What is required - Nothing in the records that follow should differ once you have copied them out.

Data extracted from a collection -

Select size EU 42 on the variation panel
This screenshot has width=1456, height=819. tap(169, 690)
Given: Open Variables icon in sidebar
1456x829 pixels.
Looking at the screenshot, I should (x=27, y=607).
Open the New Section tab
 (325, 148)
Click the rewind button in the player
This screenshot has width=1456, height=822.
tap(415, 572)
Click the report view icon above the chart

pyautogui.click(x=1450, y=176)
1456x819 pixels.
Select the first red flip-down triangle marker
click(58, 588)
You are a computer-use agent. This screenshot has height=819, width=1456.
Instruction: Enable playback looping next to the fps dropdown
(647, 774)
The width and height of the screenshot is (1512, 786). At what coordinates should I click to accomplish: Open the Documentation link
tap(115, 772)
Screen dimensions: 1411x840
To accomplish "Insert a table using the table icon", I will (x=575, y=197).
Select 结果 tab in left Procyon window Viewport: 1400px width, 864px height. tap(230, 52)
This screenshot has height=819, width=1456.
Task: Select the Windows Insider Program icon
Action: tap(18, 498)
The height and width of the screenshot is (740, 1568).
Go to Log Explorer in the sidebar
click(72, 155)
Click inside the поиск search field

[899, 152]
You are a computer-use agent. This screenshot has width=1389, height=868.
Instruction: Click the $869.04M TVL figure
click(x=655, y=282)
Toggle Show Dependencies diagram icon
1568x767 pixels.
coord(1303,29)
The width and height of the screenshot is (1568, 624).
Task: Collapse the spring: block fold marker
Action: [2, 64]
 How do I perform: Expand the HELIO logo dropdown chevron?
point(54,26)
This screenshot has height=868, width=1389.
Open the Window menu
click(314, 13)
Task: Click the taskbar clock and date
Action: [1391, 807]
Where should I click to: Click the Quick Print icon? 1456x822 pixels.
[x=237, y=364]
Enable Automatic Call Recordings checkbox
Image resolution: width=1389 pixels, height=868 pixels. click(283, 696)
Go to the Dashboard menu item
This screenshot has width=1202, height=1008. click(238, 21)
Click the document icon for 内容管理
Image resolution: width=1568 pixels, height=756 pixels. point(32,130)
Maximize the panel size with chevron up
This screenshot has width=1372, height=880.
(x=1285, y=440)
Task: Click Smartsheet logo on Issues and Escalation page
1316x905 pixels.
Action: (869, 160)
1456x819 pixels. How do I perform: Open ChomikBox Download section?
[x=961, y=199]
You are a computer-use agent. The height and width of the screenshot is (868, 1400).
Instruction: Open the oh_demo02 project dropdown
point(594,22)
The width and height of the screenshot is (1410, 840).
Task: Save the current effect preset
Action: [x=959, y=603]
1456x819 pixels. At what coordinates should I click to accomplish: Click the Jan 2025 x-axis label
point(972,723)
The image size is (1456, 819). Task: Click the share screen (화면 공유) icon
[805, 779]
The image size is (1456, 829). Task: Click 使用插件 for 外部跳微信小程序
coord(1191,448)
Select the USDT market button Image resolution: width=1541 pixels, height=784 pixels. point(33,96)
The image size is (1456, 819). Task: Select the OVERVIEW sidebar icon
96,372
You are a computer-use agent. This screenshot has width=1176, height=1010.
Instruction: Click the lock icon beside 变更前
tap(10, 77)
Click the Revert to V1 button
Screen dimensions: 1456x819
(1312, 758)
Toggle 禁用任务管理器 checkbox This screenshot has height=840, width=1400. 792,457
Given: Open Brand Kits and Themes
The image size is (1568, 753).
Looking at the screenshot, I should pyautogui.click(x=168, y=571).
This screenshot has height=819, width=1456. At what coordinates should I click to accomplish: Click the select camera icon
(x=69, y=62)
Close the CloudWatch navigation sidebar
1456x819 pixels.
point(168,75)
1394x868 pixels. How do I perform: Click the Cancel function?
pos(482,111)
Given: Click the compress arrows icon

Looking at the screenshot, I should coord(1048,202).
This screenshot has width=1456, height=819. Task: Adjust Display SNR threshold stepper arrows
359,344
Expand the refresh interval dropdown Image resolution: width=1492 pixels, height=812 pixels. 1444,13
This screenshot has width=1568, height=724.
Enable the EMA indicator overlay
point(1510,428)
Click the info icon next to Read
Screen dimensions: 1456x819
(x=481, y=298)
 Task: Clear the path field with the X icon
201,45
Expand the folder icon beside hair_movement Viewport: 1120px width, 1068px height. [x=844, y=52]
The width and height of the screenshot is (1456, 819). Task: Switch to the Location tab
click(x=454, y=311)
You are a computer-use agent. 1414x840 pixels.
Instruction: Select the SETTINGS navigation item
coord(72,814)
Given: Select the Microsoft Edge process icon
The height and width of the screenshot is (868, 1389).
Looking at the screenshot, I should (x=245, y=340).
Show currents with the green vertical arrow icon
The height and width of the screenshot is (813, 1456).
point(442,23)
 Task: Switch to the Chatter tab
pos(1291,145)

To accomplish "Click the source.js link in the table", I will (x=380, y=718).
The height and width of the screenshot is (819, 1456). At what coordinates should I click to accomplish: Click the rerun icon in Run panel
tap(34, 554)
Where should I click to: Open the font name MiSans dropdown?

Response -
Select size EU 42 on the variation panel
This screenshot has width=1456, height=819. tap(169, 690)
Given: Open Variables icon in sidebar
1456x829 pixels.
Looking at the screenshot, I should (x=27, y=607).
Open the New Section tab
 (325, 148)
Click the rewind button in the player
This screenshot has width=1456, height=822.
tap(415, 572)
Click the report view icon above the chart

pyautogui.click(x=1450, y=176)
1456x819 pixels.
Select the first red flip-down triangle marker
click(58, 588)
You are a computer-use agent. This screenshot has height=819, width=1456.
Instruction: Enable playback looping next to the fps dropdown
(647, 774)
The width and height of the screenshot is (1512, 786). At what coordinates should I click to accomplish: Open the Documentation link
tap(115, 772)
Screen dimensions: 1411x840
To accomplish "Insert a table using the table icon", I will (x=575, y=197).
Select 结果 tab in left Procyon window Viewport: 1400px width, 864px height. tap(230, 52)
This screenshot has height=819, width=1456.
Task: Select the Windows Insider Program icon
Action: tap(18, 498)
The height and width of the screenshot is (740, 1568).
Go to Log Explorer in the sidebar
click(72, 155)
Click inside the поиск search field

[899, 152]
You are a computer-use agent. This screenshot has width=1389, height=868.
Instruction: Click the $869.04M TVL figure
click(x=655, y=282)
Toggle Show Dependencies diagram icon
1568x767 pixels.
coord(1303,29)
The width and height of the screenshot is (1568, 624).
Task: Collapse the spring: block fold marker
Action: [2, 64]
 How do I perform: Expand the HELIO logo dropdown chevron?
point(54,26)
This screenshot has height=868, width=1389.
Open the Window menu
click(314, 13)
Task: Click the taskbar clock and date
Action: [1391, 807]
Where should I click to: Click the Quick Print icon? 1456x822 pixels.
[x=237, y=364]
Enable Automatic Call Recordings checkbox
Image resolution: width=1389 pixels, height=868 pixels. click(283, 696)
Go to the Dashboard menu item
This screenshot has width=1202, height=1008. click(238, 21)
Click the document icon for 内容管理
Image resolution: width=1568 pixels, height=756 pixels. point(32,130)
Maximize the panel size with chevron up
This screenshot has width=1372, height=880.
(x=1285, y=440)
Task: Click Smartsheet logo on Issues and Escalation page
1316x905 pixels.
Action: (869, 160)
1456x819 pixels. How do I perform: Open ChomikBox Download section?
[x=961, y=199]
You are a computer-use agent. The height and width of the screenshot is (868, 1400).
Instruction: Open the oh_demo02 project dropdown
point(594,22)
The width and height of the screenshot is (1410, 840).
Task: Save the current effect preset
Action: [x=959, y=603]
1456x819 pixels. At what coordinates should I click to accomplish: Click the Jan 2025 x-axis label
point(972,723)
The image size is (1456, 819). Task: Click the share screen (화면 공유) icon
[805, 779]
The image size is (1456, 829). Task: Click 使用插件 for 外部跳微信小程序
coord(1191,448)
Select the USDT market button Image resolution: width=1541 pixels, height=784 pixels. point(33,96)
The image size is (1456, 819). Task: Select the OVERVIEW sidebar icon
96,372
You are a computer-use agent. This screenshot has width=1176, height=1010.
Instruction: Click the lock icon beside 变更前
tap(10, 77)
Click the Revert to V1 button
Screen dimensions: 1456x819
(1312, 758)
Toggle 禁用任务管理器 checkbox This screenshot has height=840, width=1400. 792,457
Given: Open Brand Kits and Themes
The image size is (1568, 753).
Looking at the screenshot, I should pyautogui.click(x=168, y=571).
This screenshot has height=819, width=1456. At what coordinates should I click to accomplish: Click the select camera icon
(x=69, y=62)
Close the CloudWatch navigation sidebar
1456x819 pixels.
point(168,75)
1394x868 pixels. How do I perform: Click the Cancel function?
pos(482,111)
Given: Click the compress arrows icon

Looking at the screenshot, I should coord(1048,202).
This screenshot has width=1456, height=819. Task: Adjust Display SNR threshold stepper arrows
359,344
Expand the refresh interval dropdown Image resolution: width=1492 pixels, height=812 pixels. 1444,13
This screenshot has width=1568, height=724.
Enable the EMA indicator overlay
point(1510,428)
Click the info icon next to Read
Screen dimensions: 1456x819
(x=481, y=298)
 Task: Clear the path field with the X icon
201,45
Expand the folder icon beside hair_movement Viewport: 1120px width, 1068px height. [x=844, y=52]
The width and height of the screenshot is (1456, 819). Task: Switch to the Location tab
click(x=454, y=311)
You are a computer-use agent. 1414x840 pixels.
Instruction: Select the SETTINGS navigation item
coord(72,814)
Given: Select the Microsoft Edge process icon
The height and width of the screenshot is (868, 1389).
Looking at the screenshot, I should (x=245, y=340).
Show currents with the green vertical arrow icon
The height and width of the screenshot is (813, 1456).
point(442,23)
 Task: Switch to the Chatter tab
pos(1291,145)

To accomplish "Click the source.js link in the table", I will (x=380, y=718).
The height and width of the screenshot is (819, 1456). At what coordinates should I click to accomplish: Click the rerun icon in Run panel
tap(34, 554)
Where should I click to: Open the font name MiSans dropdown?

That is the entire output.